Discussing financial matters with aging parents
Bill Waggoner | Hagadone News Network | UPDATED 14 years, 5 months AGO
Talking to your parents about their financial affairs can be emotionally challenging for both you and them. But for your peace of mind, and possibly your financial security, it is a process that needs to happen sooner rather than later. I say process rather than event because it often takes several discussions over a period of time for you to gain an understanding of their financial resources and requirements and to come to a mutual agreement about what needs to be done to provide for their well-being. It's all about you gaining their trust to help them make the best decisions.
For most parents and children this process often marks a transition in roles. In the past, your parents probably provided a lot of financial advice, from what to do with your childhood allowance to what type of appliances to buy for your first home. Now, you may be the one providing advice on what to do with their money.

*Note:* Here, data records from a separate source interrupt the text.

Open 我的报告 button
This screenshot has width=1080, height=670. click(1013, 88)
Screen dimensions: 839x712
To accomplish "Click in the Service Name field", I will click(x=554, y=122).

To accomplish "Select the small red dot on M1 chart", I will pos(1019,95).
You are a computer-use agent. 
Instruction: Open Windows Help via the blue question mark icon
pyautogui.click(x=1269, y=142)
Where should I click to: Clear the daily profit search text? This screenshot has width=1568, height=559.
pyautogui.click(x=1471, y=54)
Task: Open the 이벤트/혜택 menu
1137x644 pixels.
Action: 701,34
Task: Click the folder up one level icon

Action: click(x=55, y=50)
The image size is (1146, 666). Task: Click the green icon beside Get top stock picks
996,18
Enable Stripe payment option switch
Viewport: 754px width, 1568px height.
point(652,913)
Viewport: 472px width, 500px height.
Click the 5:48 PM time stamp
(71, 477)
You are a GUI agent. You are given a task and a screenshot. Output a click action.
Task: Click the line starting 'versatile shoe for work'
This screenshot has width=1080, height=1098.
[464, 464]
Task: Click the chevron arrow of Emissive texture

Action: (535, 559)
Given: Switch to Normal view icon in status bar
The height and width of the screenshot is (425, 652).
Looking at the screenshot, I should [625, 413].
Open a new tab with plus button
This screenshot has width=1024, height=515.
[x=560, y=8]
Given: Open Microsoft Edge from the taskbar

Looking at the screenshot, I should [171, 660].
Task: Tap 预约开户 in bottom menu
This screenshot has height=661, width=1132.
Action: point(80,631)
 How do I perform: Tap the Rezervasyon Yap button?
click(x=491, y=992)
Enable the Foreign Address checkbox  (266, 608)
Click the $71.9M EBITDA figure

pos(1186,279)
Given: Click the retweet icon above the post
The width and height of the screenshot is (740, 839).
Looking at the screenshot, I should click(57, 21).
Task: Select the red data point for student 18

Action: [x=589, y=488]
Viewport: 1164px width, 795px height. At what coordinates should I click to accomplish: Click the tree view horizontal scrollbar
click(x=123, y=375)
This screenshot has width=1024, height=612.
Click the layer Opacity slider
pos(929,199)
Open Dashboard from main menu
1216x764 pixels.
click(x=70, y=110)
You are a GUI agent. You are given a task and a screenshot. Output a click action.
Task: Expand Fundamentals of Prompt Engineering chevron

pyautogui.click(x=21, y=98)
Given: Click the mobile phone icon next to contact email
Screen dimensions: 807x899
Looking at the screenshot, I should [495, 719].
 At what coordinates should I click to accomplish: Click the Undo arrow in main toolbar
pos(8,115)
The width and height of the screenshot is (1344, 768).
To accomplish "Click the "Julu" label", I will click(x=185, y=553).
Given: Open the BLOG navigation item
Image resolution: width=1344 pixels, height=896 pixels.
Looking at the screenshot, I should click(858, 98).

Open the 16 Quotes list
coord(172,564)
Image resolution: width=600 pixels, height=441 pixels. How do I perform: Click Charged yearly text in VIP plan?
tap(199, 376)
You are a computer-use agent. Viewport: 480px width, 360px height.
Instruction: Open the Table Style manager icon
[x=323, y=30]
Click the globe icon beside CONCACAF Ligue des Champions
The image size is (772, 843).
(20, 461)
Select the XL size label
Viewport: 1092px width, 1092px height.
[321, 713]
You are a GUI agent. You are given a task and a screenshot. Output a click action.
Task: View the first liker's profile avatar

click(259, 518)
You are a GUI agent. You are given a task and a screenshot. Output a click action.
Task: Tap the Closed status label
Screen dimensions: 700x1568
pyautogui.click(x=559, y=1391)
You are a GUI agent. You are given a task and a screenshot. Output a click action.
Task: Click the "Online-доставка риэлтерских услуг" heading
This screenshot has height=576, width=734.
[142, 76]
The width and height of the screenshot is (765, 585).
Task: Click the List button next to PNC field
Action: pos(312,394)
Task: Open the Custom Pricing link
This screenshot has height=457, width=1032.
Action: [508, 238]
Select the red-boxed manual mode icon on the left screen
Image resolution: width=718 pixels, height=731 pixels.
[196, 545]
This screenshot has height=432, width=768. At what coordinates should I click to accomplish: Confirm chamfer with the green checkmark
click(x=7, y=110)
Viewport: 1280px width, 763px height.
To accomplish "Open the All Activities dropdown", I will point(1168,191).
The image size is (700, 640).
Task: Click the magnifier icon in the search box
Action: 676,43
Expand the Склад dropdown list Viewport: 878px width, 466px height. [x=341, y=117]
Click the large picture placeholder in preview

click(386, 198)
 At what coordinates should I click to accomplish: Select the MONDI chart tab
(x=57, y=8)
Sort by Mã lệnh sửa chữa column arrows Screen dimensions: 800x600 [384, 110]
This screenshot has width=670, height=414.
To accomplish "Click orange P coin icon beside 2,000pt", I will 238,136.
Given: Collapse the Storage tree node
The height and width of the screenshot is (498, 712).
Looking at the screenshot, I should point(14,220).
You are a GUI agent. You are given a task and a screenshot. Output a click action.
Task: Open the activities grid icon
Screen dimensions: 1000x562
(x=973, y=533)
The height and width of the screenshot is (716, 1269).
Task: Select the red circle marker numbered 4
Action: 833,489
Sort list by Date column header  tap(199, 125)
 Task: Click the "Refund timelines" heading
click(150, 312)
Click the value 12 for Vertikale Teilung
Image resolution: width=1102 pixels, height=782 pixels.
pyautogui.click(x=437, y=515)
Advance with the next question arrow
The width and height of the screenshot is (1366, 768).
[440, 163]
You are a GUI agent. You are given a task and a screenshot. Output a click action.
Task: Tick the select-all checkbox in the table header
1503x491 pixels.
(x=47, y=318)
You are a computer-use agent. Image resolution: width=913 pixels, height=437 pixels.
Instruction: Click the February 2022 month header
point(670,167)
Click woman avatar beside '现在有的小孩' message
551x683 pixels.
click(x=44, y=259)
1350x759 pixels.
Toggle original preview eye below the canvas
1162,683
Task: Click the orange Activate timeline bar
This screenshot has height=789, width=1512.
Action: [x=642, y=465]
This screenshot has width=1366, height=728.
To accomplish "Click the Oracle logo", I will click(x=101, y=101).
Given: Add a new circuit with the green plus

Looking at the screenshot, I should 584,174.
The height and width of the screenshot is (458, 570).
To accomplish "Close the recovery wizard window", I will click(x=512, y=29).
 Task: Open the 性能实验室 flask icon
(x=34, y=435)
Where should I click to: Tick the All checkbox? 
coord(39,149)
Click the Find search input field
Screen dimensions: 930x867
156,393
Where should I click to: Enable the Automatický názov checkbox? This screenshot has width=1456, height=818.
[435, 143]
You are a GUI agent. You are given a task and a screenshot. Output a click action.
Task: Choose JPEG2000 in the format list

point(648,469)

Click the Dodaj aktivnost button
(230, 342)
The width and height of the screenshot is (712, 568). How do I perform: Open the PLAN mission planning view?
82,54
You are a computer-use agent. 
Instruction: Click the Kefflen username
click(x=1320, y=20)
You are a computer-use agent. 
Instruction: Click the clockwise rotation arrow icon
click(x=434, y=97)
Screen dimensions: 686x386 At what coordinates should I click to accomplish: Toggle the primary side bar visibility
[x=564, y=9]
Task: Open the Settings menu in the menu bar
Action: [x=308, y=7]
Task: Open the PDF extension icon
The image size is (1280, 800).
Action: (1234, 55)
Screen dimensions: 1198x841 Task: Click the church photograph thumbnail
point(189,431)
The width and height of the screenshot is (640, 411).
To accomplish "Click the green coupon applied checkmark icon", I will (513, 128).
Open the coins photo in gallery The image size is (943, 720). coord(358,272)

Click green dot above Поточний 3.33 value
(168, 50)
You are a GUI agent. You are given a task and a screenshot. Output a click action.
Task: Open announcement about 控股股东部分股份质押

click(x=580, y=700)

If your parents are currently doing a good job taking care of themselves, you might ask why should you even attempt to start what could be a potentially confrontational discussion? To put it simply, their financial security, or lack thereof, could affect your financial security. You don't want to wait until you are about to retire to find out that your parents are about to run
out of money, or have no plans for dealing with serious health issues that may require someone to care for them.
I suggest you start this discussion process slowly and don't expect it to be efficient at first. You need to gain their trust by convincing them that you are concerned about their long-term well-being and providing the best care possible with the resources they have. Children who know they are named as personal representatives of their parents' estates can justify such discussions on the grounds of making sure they understand, in advance, what will happen when their parents pass. Start with "big picture" questions such as the following:
1. Do you have enough income to cover your expenses? Does your income include withdrawals from investments, and if so, how long will the investments last?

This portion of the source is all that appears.